I feel him moving over me. I smell him. Something in my belly warms at the cologne smell. Then I feel a blanket settle over me.
“I can lay your seat back…”
I blink sometime later, and all I see is the car’s ceiling. We’re in motion; I’m not sure what’s going on. I want to ask, but I’m so sleepy, I don’t care.
Then I’m bouncing. My whole lower leg hurts like a bitch. I open my eyes, and there’s a road that’s lit by gold beams—headlights.
I look around. I’m in a car with someone. “Burke?” I don’t know how I know it’s him.
“Hey there, Juney.”
I swallow, noting that my head hurts and my foot is throbbing. “Who is Juney?”
I can hear his smile although my eyes are closed. “That’s you.”
“No nicknames,” I order.
“We’re not tight enough for that?”
“At all.” But my lips twitch, and then I’m smiling against my will.
“I can take you to your brother’s house, or to your own house. Which one do you want?”
“Mine.”
“Good, because we’re almost here. Your brother said you’d want to come home. How ya doing?” he asks. “You in any pain?”
“You’re not taking them?” My voice cracks as I think of my babes.
“No.” He lets a breath out. “I’m not.”
When I open my eyes again, I’m staring at the darkness, with an amber light on my right. It’s the porch light. We’re at my house.
His hand touches my arm. “Hey, June?”
I blink up at him. It takes some effort, but I hold my eyelids open and try to cling to his gaze.
“I’m sorry again. For how I acted. I might be a dick, but I know when to say I’m sorry. And I really am. I’m sorry for insulting your education and your ability to be a good guardian to them. And I’m sorry for judging…I don’t even know what. I guess your culture? I’m going to confess something now.”

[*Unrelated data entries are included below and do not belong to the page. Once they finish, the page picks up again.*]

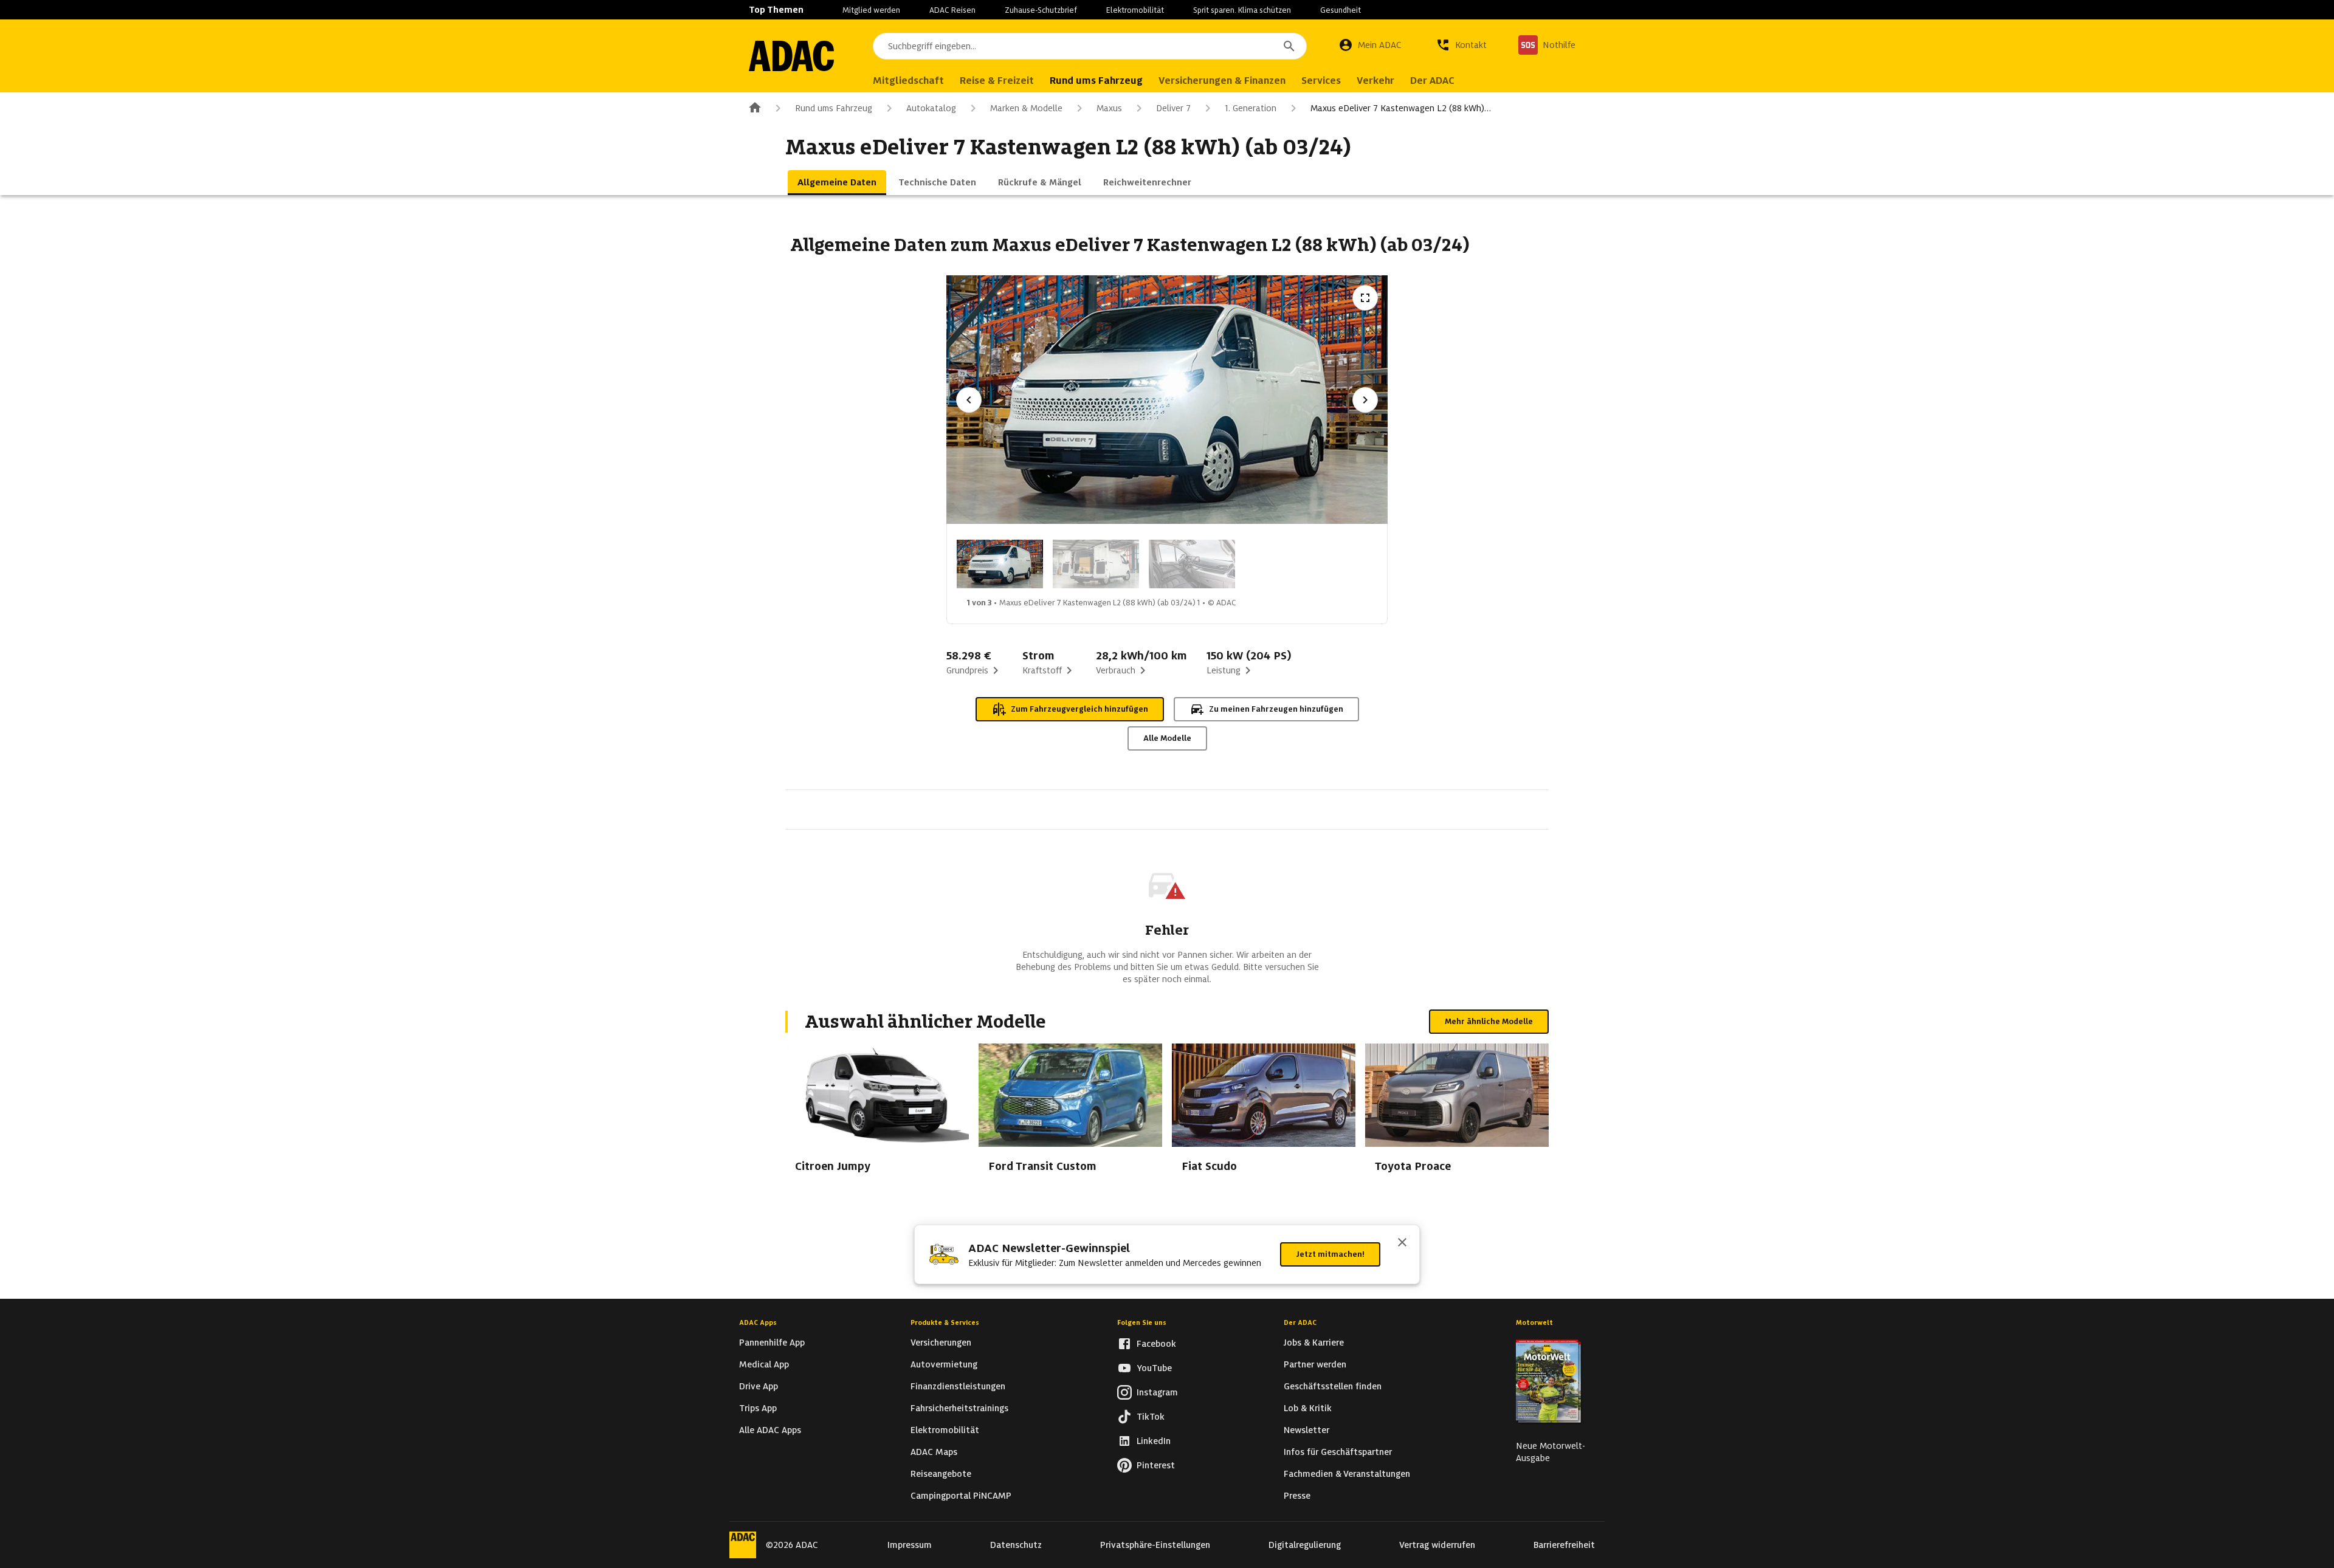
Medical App (764, 1364)
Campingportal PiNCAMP (961, 1495)
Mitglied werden (871, 10)
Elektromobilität (1135, 10)
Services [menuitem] (1321, 80)
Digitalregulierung (1305, 1544)
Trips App (758, 1408)
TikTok (1151, 1416)
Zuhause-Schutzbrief (1041, 10)
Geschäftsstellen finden (1333, 1386)
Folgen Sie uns (1141, 1322)
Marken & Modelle (1026, 108)
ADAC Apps (758, 1322)
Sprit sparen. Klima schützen (1242, 10)
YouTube (1154, 1368)
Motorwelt (1534, 1322)
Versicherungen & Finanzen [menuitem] (1222, 80)
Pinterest (1156, 1465)
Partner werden (1315, 1364)
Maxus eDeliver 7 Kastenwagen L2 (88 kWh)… (1400, 108)
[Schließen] (1402, 1243)
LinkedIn (1154, 1441)
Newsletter (1306, 1430)
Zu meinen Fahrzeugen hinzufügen (1276, 709)
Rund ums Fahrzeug (833, 108)
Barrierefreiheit (1564, 1544)
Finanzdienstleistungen (958, 1386)
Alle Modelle (1167, 738)
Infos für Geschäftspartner (1338, 1451)
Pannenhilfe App (772, 1342)
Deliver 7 (1173, 108)
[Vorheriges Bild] (969, 400)
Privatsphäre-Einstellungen (1155, 1544)
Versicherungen (941, 1342)
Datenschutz (1016, 1544)
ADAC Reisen (952, 10)
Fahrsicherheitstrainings (959, 1408)
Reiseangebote (941, 1473)
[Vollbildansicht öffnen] (1365, 298)
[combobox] (1090, 46)
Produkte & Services (945, 1322)
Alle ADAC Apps (770, 1430)
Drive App (758, 1386)
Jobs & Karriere (1314, 1342)
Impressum (909, 1544)
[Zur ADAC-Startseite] (791, 56)
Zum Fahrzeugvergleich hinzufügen (1079, 709)
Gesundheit (1340, 10)
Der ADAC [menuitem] (1432, 80)
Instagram (1157, 1392)
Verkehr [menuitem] (1375, 80)
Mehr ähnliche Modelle (1489, 1021)
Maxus (1109, 108)
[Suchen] (1289, 46)
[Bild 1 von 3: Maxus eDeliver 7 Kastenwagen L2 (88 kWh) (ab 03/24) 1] (1000, 564)
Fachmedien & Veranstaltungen (1347, 1473)
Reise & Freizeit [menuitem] (997, 80)
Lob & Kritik (1308, 1408)
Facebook (1156, 1343)
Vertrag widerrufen (1437, 1544)
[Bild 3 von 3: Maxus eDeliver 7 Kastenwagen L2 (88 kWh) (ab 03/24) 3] (1192, 564)
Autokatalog (931, 108)
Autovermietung (944, 1364)
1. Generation (1250, 108)
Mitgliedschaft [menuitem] (908, 80)
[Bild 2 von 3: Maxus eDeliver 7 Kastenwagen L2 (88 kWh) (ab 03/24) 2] (1096, 564)
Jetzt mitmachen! (1330, 1254)
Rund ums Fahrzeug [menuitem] (1096, 80)
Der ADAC (1300, 1322)
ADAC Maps (934, 1451)
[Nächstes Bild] (1365, 400)
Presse (1297, 1495)
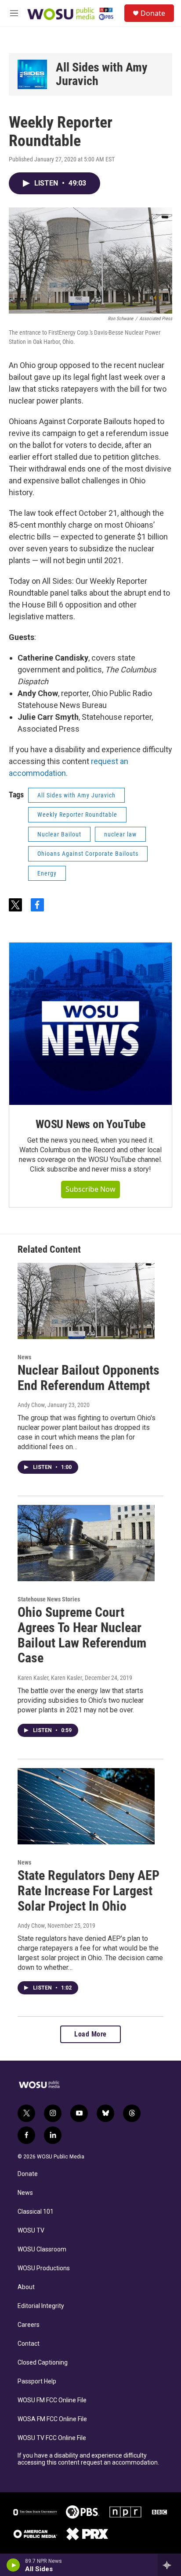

My lips twitch. Even though my head feels sort of spinny, I’m sort of enjoying this. His earnest face… “So hit me with it.”
“I’ve never really spent any time down here in the Southern United States before now. It’s a lot different than where I’m from.”
“I know,” I slur. “Like…what is Safeway? We went to Trader Joe’s—” When my family was out in California for the funeral. I smile at the memory of the good smells in there. “I like Trader Joe’s.”
He smiles like he’s amused, and I know I’m still loopy. “Did you?”
“Good nuts.” That makes me crack up laughing. “Did I say ‘good nuts’?”
He chuckles. “I think you did.”
Then he’s scooping me up, shifting so my weight is leaned against his chest. He’s carrying me up the stairs to the screened porch. I feel his arm flex, hear the dogs bark.
“Maybe you are the prince,” I whisper.
“Your friend has the puppies,” he says. “Just in case you think I’ve stolen them back.”
Then we’re in the living room. He starts down the hall with me, and as we near my room, he says, “June?”
“Mmmhm.”
“I’m not the prince.” So grave.
“Why not?”
My cheek is pressed to his chest, then it’s not because he lays me on my bed and reaches over me, pulling the covers back.
“Just not the prince,” he says.
“You’re Slytherin, aren’t you?” I lift my head a little—or try to. “Do you know what that means when I say that?”
He presses his lips together, the corners of his mouth twitching.
“You do know! Burke Bug is a Harry Potter nerd.”
He fluffs my pillow, folds his muscled arms. “What one are you?” His face is neutral, like a poker face.
My mouth is dry. I lick my lips. “What do you think?” I rasp.
“Do you really want to know?”
I snort, then wince because my ankle hurts each time my muscles tense. “I do want to know. Let’s hear your dumb assessment.”
That makes him chuckle. It’s a soft, rich sound. In the light of my bedside lamp, he looks painfully handsome, chestnut brown hair shining gold-red, framed by a faint amber halo, white teeth flashing as he tilts his head a little. His lips twitch. “I call Slytherin.”
“Oh I just bet you do.” I snort again, this time more careful not to move my sore leg. “Spoken like a Slytherin himself.”
“Hey, there’s nothing wrong with Slytherins,” he says.